Öte yandan, küçük meta üreticilerinin varlıklarını sürdürebilmesi yalnızca bu üretim biçiminin içsel dinamiklerinden kaynaklanmaktadır: Küçük meta üreticilerinin varlıklarını sürdürebilmesi, ülkelerarası ve ülkesel sermayenin de desteklediği bir olgudur. Sözgelimi, Katılım Öncesi Yardım Aracı Kırsal Kalkınma (IPARD) Programı (2007-2013)’nda belirtildiğine göre;
ü  Sadece geçimlik tarım işletmelerinin rekabetçi bir tarım sektörü içinde yer alması zor görülmekle beraber yarı geçimlik işletmelerin de büyük bir bölümü modern piyasa ihtiyaçlarını karşılayamamaktadır. Verimlilik düşük, gelirler yetersizdir fakat yine de rekabetçi olmaya müsait belirli bir potansiyel mevcuttur.”[v]

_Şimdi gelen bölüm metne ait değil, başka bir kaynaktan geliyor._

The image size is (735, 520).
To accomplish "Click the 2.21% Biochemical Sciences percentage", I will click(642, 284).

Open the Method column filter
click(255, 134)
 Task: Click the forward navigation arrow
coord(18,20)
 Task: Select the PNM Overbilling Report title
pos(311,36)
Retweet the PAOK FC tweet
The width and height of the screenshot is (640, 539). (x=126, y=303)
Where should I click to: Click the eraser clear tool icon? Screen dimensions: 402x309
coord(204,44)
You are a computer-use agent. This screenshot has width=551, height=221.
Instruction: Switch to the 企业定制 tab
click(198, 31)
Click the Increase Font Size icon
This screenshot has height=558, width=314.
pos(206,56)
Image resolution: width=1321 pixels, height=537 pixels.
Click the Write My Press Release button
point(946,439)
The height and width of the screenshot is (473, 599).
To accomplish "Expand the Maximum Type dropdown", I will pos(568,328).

ü  “…modernize olmuş sektörler için AB standartlarına uyumun sağlanması daha kolay olmasının yanı sıra geçiş aşamasındaki orta dilimdeki çiftlikler için de desteklerin sağlanmasının önemli ve stratejik bir adım olması beklenilmektedir. Diğer taraftan geçimlik tarım işletmeleri için destek verilmesi öngörülmemektedir.”[vi]

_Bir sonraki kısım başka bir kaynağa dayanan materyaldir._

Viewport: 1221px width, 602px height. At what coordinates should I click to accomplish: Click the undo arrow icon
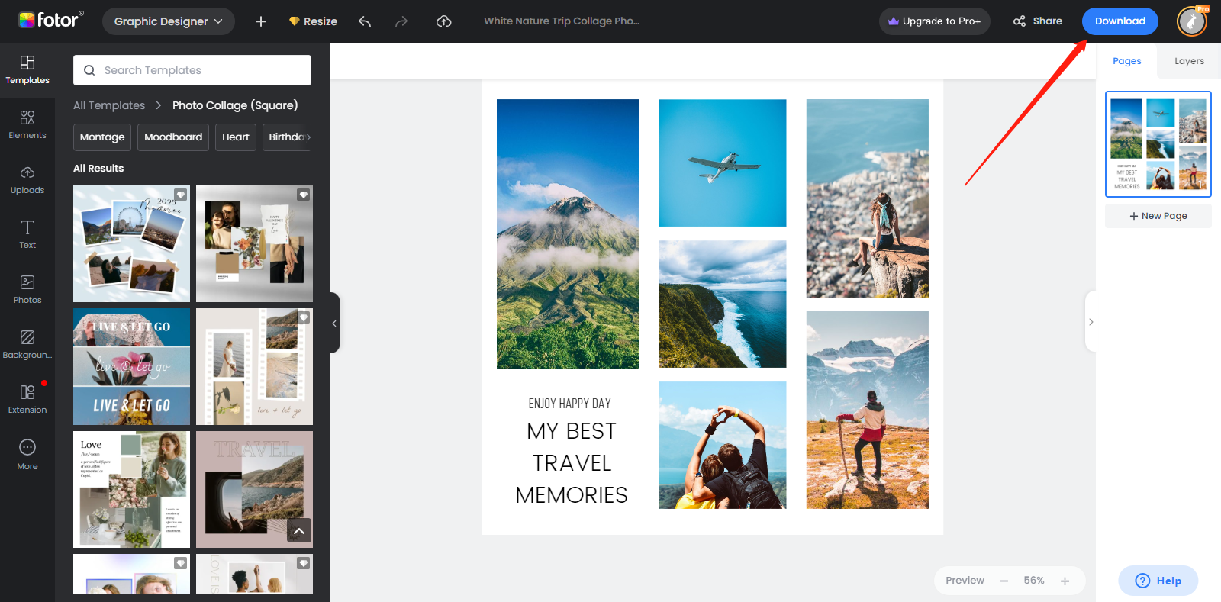365,21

Çünkü küçük meta üreticileri;
i)       Ülkelerarası ve ülkesel tarımsal girdi üreticisi tekeller için geniş ve devamlı pazar oluşturabilmektedir;
ii)     başta gıda olmak üzere tarımsal ürünü hammadde olarak işleyen sanayiler için risksiz hammadde sunucuları olabilmektedir,
iii)   gerektiğince etkili biçimde örgütlenemedikleri ve siyasallaşamadıklarında özellikle sağ siyasal oluşumların geniş ve devamlı destekçisi bir toplumsal taban sağlayabilmektedir,
Öte yandan, bu bağlamda, DB ve AB’nin son yıllardaki “kırsal kalkınmacı” girişimlerinin ve bu doğrultudaki desteklerinin, temelde, tarımda küçük meta üretim biçimin, dolayısıyla da küçük meta üreticilerinin yaygınlaştırılması ve/veya devamlılığını sağlama amacının bir ürünü olduğu da öne sürülebilir.
Neler yapılmalıdır ?
Türkiye’de “köylü hareketleri” geleneği yoktur; kimi dönemlerde gündeme gelenler ise taban fiyatlarının düşük tutulması vb sorunlu bir uygulama özelinde gösterilen geçici “demokratik” tepkilerdir; ne “sürdürülebilirdir” ne de siyasaldır. Bu alanda, en son olarak 2007 yılında gerçekleştirilen mitingler, yürüyüşler vb etkinlikler ile sonrasındaki gelişmeler bu gerçeği açıklıkla ortaya koymaktadır. Oysa, hem Dünya genelinde hem de Türkiye özelindeki gelişmeler tarım üreticilerinin ülke, bölge, ürün ve işletme özelinde içinde bulundukları sorunların temel nedeninin;
i)                    yetersiz ve etkisiz örgütlenme ile
ii)     gerektiğince siyasallaşamama
olduğunu açıklıkla ortaya koymaktadır.  Bu nedenlerle öncelikle yapılması gerekenlerin bu boyutlarıyla tasarlanması ve yaşama geçirilmesi zorunlu olmaktadır
i)        Örgütlenme:

Bu bağlamda aşağıdaki soruların yanıtlanması yöntemsel bir zorunluluktur:
·         Öncelikle hangi yörede ve etkinlik alanında hangi tarım üretici sınıfının ve/veya katmanının örgütlenmesi/ örgütlendirilmesi gerekmektedir?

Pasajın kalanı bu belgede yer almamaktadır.